* Excerpt provided:
* begin *

Strange BEAM slowdown

classic Classic list List threaded Threaded
4 messages Options
Reply | Threaded
Open this post in threaded view
|

Strange BEAM slowdown

Timothy Legant
Hello,

We have an application where we read a huge volume of small messages
from ZMQ sockets and distribute them to Erlang processes.  We are
seeing strange behavior where, after a short while, beam.smp's load
drops quite a bit and then the data begins queuing, eating memory
until we either stop the program or the Linux OOM killer does it for
us.

DETAILS
-------
CentOS release 6.6 (Final)
Erlang/OTP 17 [erts-6.4] [source-2e19e2f] [64-bit] [smp:56:56] [async-threads:20] [hipe] [kernel-poll:true]

beam.smp is started with the flags: +sbt db +sub true

We have 60+ data sources (TCP/ZMQ sockets), each of which feeds an
independent set of processes; there is no interaction between the
processes handling the data from one socket and the processes handling
data from other sockets.

Our first implementation used the erlzmq2 library to read the socket.
We then parsed the messages in Erlang and sent Erlang terms to the
data handling processes.

* end *

* Data lines:
* begin *

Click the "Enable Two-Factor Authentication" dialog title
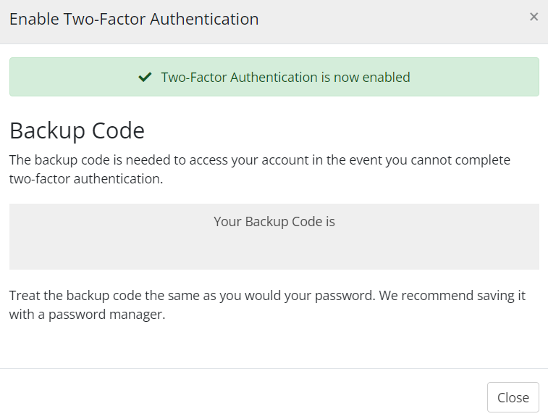Screen dimensions: 548x419 (x=134, y=19)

* end *

* Objective: In the forum post about the BEAM slowdown, list every bracketed item on the line that begins "Erlang/OTP 17".

* Reply to the exercise: [erts-6.4], [source-2e19e2f], [64-bit], [smp:56:56], [async-threads:20], [hipe], [kernel-poll:true]